==== THE DATA

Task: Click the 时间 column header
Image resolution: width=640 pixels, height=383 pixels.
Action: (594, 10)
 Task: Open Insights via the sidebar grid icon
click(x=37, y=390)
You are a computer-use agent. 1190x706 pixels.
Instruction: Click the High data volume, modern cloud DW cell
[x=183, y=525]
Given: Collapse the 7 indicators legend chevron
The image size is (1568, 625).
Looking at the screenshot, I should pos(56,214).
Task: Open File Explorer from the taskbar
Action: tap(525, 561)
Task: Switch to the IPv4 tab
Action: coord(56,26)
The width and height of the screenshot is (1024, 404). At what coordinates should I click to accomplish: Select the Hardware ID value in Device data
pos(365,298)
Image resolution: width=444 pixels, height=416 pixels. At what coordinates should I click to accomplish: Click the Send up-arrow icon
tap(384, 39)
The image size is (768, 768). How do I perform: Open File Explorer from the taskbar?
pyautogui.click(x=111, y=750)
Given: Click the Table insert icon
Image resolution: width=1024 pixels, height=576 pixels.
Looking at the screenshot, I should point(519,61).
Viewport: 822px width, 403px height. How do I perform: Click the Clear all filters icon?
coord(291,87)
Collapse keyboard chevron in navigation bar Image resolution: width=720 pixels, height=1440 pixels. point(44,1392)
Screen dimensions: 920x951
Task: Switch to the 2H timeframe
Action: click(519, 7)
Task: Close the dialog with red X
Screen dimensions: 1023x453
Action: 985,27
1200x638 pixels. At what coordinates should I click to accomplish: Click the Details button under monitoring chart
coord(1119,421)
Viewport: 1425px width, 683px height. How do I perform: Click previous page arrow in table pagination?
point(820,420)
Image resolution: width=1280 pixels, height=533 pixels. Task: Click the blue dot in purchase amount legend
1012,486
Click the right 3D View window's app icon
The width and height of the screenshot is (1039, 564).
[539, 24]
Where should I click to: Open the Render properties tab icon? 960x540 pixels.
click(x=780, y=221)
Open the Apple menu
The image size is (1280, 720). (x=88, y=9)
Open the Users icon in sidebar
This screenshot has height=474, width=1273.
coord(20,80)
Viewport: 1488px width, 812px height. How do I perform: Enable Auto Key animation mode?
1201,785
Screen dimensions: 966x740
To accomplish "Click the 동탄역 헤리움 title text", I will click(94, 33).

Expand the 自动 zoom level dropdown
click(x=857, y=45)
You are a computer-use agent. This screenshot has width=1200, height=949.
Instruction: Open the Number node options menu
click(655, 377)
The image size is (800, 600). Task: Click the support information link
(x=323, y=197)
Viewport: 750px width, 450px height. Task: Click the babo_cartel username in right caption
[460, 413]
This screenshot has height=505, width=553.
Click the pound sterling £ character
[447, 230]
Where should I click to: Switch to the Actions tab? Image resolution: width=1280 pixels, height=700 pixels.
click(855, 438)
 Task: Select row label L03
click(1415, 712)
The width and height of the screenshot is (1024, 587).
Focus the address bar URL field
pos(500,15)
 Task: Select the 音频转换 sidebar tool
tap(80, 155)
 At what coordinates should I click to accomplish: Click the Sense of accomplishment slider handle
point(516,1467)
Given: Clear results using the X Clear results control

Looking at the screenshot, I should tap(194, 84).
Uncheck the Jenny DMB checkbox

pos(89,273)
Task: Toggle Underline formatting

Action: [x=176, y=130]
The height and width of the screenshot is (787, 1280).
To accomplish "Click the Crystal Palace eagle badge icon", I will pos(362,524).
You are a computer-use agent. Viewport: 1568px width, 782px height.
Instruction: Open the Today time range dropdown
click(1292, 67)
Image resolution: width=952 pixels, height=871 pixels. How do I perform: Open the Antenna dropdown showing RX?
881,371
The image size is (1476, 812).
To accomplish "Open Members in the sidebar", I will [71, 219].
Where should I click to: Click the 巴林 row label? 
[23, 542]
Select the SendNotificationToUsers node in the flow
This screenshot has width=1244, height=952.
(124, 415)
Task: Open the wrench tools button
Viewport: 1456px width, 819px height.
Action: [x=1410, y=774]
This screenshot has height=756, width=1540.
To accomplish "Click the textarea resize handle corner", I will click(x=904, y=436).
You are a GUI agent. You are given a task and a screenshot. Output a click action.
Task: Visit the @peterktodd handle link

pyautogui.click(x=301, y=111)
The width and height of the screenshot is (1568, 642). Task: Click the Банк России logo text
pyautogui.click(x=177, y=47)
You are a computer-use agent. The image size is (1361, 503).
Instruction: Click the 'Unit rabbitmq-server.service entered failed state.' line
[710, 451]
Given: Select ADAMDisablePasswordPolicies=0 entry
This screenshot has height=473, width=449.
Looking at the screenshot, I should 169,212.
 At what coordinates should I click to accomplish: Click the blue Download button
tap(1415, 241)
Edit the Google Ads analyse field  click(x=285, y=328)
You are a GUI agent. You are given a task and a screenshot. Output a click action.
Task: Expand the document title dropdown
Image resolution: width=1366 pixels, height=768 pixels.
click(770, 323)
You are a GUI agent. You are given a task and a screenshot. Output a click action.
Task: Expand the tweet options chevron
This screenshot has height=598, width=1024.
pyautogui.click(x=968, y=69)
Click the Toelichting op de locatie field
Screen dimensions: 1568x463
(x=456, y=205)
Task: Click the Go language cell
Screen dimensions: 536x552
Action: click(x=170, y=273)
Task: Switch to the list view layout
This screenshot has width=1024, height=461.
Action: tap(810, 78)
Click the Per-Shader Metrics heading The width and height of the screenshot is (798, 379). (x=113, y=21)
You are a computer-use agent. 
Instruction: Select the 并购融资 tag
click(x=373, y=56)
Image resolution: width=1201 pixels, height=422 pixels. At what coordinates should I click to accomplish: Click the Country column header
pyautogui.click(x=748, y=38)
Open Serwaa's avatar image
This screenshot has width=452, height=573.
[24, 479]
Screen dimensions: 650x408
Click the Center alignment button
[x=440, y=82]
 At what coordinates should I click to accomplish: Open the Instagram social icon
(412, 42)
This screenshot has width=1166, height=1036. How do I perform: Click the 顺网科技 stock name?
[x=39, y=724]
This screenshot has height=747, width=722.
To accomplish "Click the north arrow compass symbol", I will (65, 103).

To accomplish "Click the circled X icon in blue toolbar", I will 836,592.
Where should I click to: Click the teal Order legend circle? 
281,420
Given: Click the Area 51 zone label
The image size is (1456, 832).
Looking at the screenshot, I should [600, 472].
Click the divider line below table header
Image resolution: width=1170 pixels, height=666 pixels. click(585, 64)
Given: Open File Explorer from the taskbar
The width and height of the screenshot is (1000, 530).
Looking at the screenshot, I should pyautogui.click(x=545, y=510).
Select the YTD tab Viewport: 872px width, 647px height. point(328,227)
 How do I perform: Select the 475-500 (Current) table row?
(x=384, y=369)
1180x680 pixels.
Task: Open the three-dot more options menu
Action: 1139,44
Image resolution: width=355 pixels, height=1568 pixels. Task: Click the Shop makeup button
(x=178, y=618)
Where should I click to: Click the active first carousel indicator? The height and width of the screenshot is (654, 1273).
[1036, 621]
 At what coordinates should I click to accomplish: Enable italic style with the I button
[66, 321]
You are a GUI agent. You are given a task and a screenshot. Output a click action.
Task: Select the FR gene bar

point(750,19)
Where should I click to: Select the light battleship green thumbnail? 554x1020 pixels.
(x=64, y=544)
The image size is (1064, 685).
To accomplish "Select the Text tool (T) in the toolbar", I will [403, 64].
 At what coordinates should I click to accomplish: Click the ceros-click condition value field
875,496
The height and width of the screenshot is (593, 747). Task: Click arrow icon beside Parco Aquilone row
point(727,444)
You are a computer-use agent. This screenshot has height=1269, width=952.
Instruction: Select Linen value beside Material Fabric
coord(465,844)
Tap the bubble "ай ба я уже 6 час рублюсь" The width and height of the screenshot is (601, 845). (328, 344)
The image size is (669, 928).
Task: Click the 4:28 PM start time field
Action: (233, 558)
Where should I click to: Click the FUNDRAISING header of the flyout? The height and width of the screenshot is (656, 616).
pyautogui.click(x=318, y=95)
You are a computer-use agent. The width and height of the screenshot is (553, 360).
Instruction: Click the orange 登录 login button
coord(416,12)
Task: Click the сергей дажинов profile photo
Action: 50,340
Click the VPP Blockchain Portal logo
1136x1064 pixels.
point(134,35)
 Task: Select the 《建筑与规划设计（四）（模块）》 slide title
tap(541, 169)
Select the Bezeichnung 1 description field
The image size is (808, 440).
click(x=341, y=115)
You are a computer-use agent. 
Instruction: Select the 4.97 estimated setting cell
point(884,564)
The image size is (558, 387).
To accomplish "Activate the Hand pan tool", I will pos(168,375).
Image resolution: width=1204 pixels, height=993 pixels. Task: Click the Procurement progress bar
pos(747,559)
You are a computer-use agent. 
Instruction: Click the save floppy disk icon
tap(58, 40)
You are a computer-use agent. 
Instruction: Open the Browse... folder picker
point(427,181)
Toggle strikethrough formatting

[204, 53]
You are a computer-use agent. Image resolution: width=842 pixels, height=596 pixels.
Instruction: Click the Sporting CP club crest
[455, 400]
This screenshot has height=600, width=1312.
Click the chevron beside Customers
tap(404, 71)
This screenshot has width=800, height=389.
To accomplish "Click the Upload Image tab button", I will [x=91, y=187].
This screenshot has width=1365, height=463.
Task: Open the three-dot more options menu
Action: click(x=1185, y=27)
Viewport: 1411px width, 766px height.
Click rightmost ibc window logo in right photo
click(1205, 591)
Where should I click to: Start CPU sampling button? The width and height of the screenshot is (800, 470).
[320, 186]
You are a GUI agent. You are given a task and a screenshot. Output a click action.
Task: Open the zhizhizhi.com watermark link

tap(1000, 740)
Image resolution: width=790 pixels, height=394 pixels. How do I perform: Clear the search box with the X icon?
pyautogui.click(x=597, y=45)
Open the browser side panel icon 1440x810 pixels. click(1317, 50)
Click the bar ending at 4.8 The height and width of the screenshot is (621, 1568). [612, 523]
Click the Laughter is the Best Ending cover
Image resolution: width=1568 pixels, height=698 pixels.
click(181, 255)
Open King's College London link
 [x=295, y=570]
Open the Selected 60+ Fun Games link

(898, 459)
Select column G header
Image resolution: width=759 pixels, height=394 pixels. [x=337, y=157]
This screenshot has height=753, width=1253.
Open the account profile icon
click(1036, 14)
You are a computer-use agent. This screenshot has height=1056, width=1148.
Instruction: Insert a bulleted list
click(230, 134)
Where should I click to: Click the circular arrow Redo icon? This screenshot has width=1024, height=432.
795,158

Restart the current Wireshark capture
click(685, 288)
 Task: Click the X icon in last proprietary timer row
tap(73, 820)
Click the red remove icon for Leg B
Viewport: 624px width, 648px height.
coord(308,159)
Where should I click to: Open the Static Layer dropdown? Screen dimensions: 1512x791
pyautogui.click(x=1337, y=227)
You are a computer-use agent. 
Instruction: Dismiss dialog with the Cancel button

========

◆ ASSIGNMENT
Check each line of the entries for "dialog" and copy those that have it.

◆ RESULT OF THIS TASK
Task: Close the dialog with red X
Instruction: Dismiss dialog with the Cancel button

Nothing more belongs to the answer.